Peugeot 2008 Comparison: Petrol charm vs. green prowess

Motorists today face a perplexing dilemma: Should they stick with the familiarity of an internal combustion engine, or embrace the silent hum of electric propulsion?

The push towards electric vehicles (EVs) is relentless, driven by government policies and car manufacturers pledging to go all-electric within the next few decades.

This brings me to two cars I have been reviewing: the Peugeot 2008 and its electric sibling, the e-2008. These are essentially the same car but with two different propulsion methods.

Peugeot e2008 Charging in Sydney

Choosing between the Peugeot 2008 GT and the e2008 is a bit like standing in front of a lavish buffet.

On one side, you've got the succulent roast beef (the 2008 GT) – reliable, hearty, and something you know will leave you satisfied. On the other side, there's a colourful quinoa salad (the e2008) – trendy, eco-friendly and good for your health.

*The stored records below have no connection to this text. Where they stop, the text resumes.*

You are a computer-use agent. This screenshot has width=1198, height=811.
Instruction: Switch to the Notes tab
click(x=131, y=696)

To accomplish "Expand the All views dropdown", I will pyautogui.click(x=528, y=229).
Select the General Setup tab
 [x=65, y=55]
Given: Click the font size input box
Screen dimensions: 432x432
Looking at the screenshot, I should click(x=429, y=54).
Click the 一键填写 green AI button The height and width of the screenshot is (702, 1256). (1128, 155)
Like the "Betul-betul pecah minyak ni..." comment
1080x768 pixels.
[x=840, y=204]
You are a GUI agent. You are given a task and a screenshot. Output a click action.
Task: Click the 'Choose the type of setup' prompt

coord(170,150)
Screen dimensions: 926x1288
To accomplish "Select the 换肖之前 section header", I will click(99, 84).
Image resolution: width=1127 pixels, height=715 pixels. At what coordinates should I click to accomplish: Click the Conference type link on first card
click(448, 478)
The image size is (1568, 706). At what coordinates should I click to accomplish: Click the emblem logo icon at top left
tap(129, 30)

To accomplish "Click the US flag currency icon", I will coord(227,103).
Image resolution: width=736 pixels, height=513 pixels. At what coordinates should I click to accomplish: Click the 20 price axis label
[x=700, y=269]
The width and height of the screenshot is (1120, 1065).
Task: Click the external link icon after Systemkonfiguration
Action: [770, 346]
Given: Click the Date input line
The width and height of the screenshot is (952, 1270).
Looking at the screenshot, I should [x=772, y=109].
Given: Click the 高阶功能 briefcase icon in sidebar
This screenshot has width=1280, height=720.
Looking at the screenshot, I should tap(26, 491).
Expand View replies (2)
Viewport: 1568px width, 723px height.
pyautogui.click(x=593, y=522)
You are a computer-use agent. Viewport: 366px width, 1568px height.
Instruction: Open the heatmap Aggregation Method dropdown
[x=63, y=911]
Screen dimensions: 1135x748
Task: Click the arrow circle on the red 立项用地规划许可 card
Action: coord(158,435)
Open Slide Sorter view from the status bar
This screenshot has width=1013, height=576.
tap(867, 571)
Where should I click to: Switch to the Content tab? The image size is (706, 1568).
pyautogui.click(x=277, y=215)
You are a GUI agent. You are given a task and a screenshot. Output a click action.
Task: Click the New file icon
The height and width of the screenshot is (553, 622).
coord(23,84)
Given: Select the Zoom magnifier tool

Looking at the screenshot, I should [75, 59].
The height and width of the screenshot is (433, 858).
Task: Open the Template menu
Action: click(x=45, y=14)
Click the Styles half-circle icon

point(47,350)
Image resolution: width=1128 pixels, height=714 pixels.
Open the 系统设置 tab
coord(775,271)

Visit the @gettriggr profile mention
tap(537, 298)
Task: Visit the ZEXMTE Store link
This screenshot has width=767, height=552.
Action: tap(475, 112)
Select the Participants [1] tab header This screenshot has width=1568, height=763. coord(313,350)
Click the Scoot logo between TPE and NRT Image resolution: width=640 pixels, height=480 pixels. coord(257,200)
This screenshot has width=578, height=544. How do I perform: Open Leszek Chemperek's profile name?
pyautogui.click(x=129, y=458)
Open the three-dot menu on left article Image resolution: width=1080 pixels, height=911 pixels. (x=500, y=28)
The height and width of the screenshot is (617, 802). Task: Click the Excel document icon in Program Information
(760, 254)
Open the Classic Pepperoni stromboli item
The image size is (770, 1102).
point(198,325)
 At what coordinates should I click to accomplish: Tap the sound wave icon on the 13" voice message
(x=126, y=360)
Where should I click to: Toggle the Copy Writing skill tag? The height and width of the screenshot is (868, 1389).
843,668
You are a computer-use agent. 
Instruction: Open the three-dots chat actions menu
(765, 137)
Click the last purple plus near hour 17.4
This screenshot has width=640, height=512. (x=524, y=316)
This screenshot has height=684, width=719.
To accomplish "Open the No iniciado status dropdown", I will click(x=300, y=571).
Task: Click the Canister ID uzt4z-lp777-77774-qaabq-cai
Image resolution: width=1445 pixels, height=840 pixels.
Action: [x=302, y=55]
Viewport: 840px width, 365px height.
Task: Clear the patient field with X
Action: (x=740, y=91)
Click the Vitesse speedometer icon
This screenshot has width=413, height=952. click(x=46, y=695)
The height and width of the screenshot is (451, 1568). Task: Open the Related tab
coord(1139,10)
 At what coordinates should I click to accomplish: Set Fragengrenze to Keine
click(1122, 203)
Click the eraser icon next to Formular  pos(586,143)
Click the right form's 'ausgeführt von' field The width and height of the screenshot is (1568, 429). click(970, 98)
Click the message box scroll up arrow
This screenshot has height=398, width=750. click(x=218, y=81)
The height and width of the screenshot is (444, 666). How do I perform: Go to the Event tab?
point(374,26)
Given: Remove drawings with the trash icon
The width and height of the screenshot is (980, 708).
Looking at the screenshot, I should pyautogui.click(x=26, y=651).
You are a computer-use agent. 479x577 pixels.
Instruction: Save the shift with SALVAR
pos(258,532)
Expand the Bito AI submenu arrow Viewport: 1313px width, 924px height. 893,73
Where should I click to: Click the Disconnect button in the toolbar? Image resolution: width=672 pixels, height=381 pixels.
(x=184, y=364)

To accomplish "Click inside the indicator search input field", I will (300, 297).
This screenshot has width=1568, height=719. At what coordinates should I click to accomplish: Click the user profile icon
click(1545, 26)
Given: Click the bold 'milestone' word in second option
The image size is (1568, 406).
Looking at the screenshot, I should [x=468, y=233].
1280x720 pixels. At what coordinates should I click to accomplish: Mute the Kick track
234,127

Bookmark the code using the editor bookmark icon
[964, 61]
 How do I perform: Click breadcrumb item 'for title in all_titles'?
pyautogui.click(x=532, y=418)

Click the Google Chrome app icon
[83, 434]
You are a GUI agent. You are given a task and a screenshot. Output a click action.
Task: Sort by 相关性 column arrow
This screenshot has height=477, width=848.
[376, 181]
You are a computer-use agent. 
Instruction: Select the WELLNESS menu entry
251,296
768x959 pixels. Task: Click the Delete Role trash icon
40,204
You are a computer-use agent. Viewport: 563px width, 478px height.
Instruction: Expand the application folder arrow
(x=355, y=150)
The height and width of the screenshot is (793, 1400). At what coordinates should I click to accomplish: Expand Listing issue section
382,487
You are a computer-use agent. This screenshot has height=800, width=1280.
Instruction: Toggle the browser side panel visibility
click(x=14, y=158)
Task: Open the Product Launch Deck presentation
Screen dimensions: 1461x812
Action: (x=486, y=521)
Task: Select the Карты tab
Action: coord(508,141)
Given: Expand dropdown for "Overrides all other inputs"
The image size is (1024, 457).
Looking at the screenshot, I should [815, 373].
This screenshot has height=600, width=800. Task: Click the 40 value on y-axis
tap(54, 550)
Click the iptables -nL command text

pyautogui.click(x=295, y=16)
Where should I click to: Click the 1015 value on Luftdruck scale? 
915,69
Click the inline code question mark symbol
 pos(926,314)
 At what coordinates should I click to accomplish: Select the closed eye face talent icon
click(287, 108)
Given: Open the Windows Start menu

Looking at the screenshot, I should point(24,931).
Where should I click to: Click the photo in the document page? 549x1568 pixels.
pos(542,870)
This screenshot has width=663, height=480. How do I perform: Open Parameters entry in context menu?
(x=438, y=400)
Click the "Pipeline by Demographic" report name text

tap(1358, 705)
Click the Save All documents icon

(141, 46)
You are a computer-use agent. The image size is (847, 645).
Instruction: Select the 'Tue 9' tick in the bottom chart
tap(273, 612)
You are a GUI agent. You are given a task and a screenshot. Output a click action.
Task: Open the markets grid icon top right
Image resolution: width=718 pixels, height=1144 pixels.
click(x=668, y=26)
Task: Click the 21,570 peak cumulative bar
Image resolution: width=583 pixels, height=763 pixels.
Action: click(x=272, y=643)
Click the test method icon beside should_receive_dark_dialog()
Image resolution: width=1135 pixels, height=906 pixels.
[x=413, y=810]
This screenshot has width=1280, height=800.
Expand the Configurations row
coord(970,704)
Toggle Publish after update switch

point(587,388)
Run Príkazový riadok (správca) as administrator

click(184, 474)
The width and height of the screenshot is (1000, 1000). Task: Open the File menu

As you reach for the tongs, you're torn.

Do you go for the familiar comfort of the roast beef, or do you take the plunge with the quinoa salad, hoping it lives up to the hype?

Decisions, decisions.

What are the Peugeot 2008 & e-2008 like to drive?

The Peugeot 2008 GT, with its 1.2-litre three-cylinder turbo-petrol engine, offers 96kW of power and 230Nm of torque. It's mated to a six-speed automatic transmission, providing a driving experience that's both nimble and responsive.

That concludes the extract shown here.